Federal prosecutors said Lewis took sophisticated steps to perpetrate the years-long scheme and conceal her identity.
She targeted financial institutions that allowed her to apply for loans and submit back-up documentation online so that her image would not be caught on surveillance video. Lewis fabricated a variety of documents to substantiate the loan applications and stolen identities, including paystubs and driver’s licenses. She also paid to run detailed credit reports and credit checks on her victims, which gave her access to extensive personal identifiable information, which enabled her to pass some of the security check put in place by the credit unions.
After she became a member of the credit unions using fake IDs, she opened checking and savings accounts and obtained more than 10 loans or lines of credit. Prosecutors said Lewis made more than 20 additional attempts to get loans or lines of credit that failed, however.
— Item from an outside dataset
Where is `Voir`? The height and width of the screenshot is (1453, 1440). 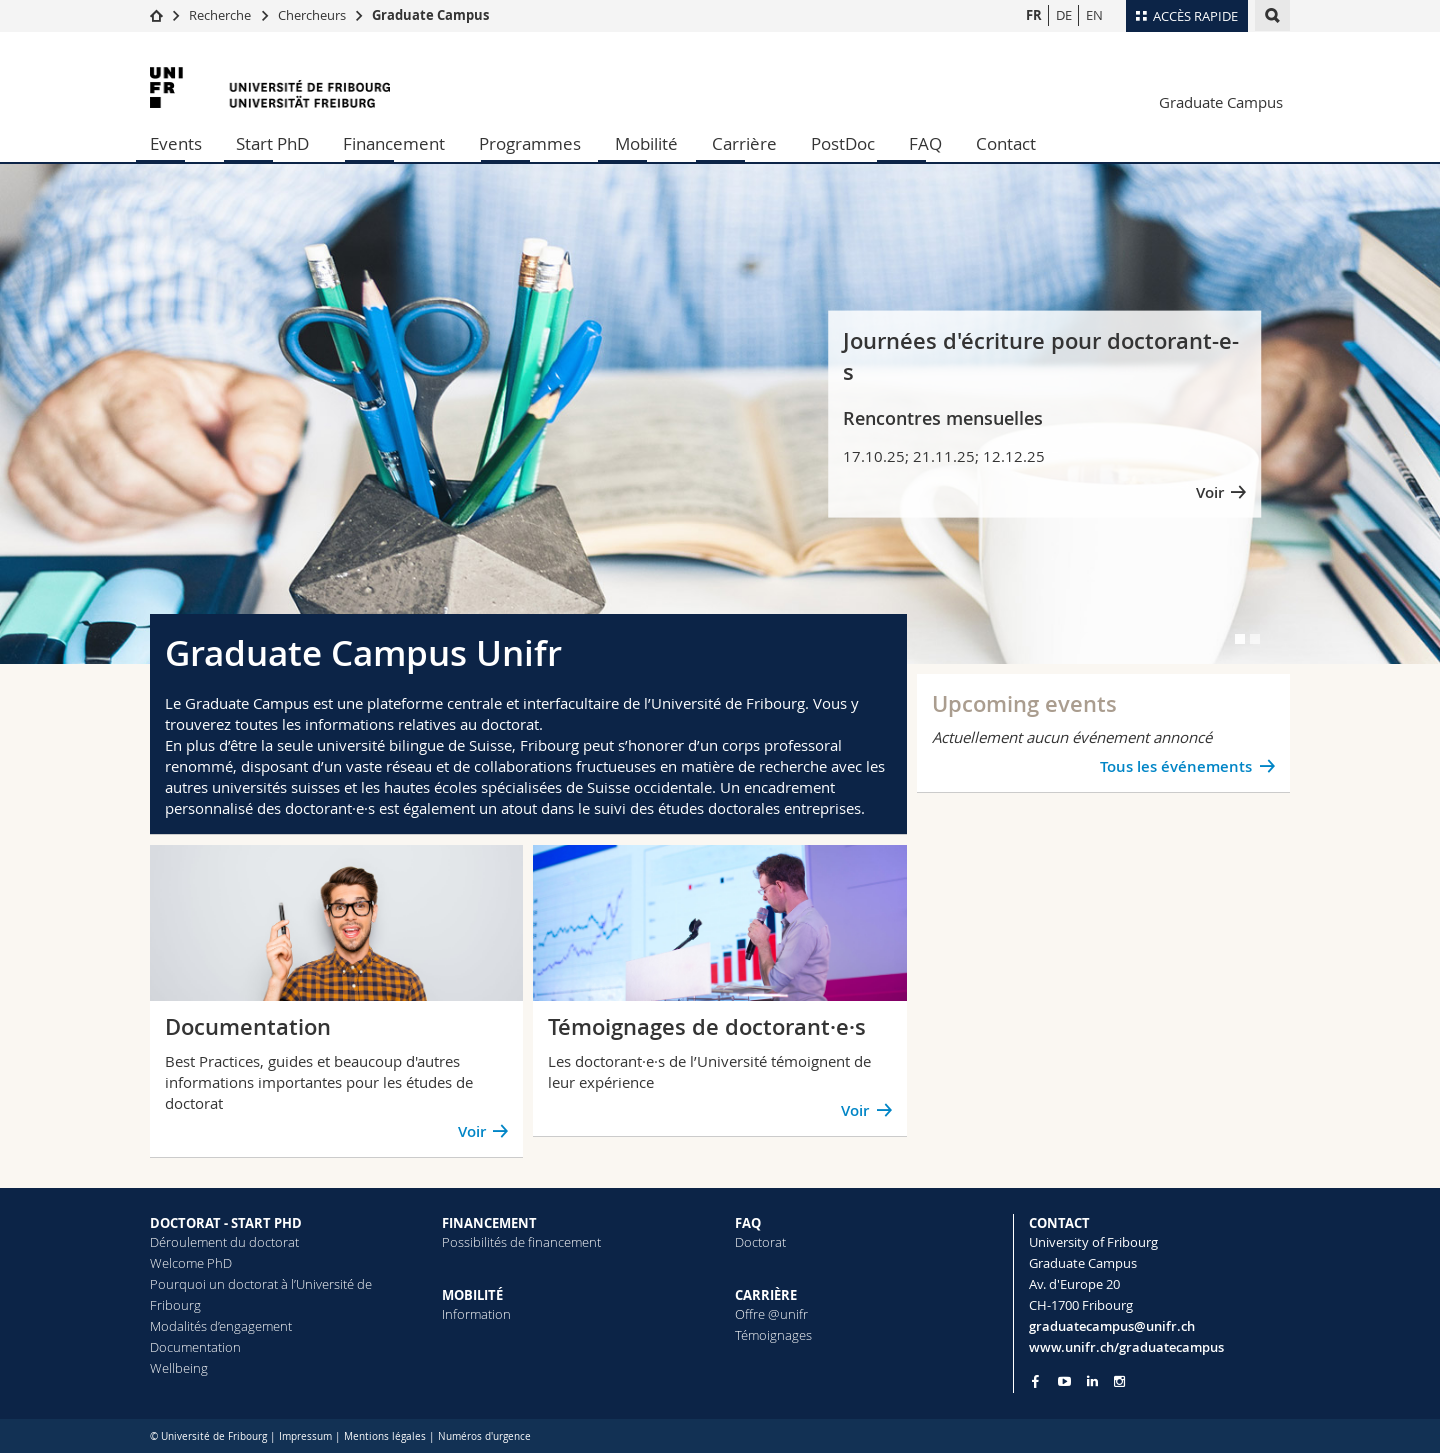
Voir is located at coordinates (1210, 491).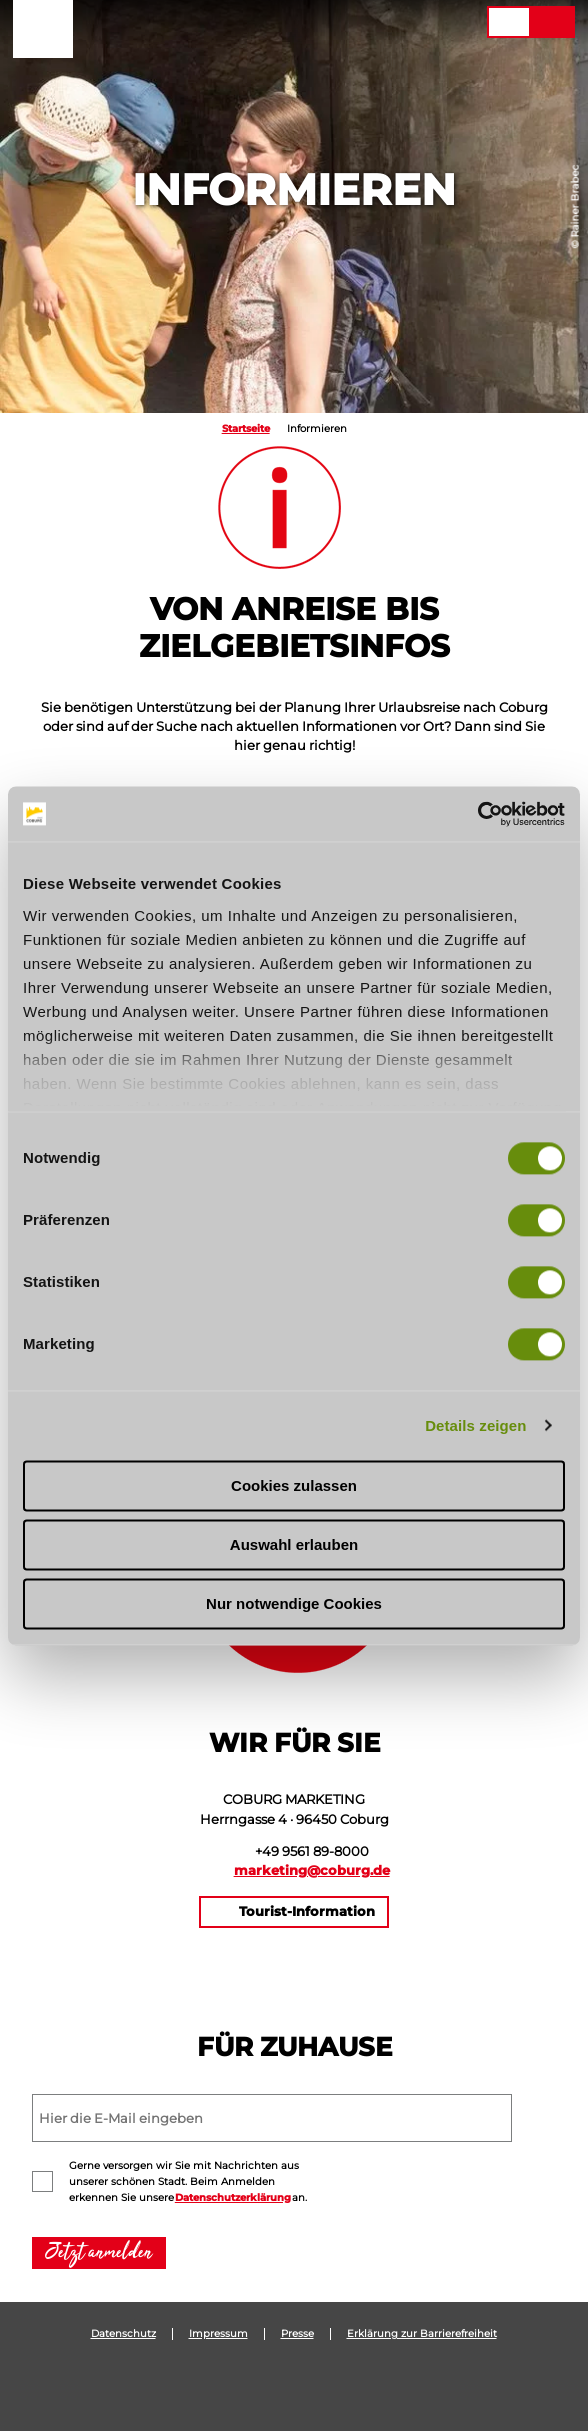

Many of the financial institutions were able to identify additional fraudulent applications linked to Lewis through IP address information, email addresses, aliases used and other contact information, federal prosecutors said in court documents.
Her scheme also included creating fake email accounts, purchasing burner phones that were used as the contact numbers on the fraudulent applications, and routing the victims’ mail to be forwarded to vacant or abandoned properties.
When Lewis went to a branch to withdraw funds from the fraudulent accounts, she often wore clothing such as hats, glasses, or scarves that obscured her face. She also covered up surveillance cameras with aluminum foil, according to prosecutors.
Lewis sought more than $600,000 in loans and financing, and her actions caused actual losses of $249,858. Lewis used the stolen funds to buy jewelry, clothing, and she gambled away some of the money at a West Virginia casino.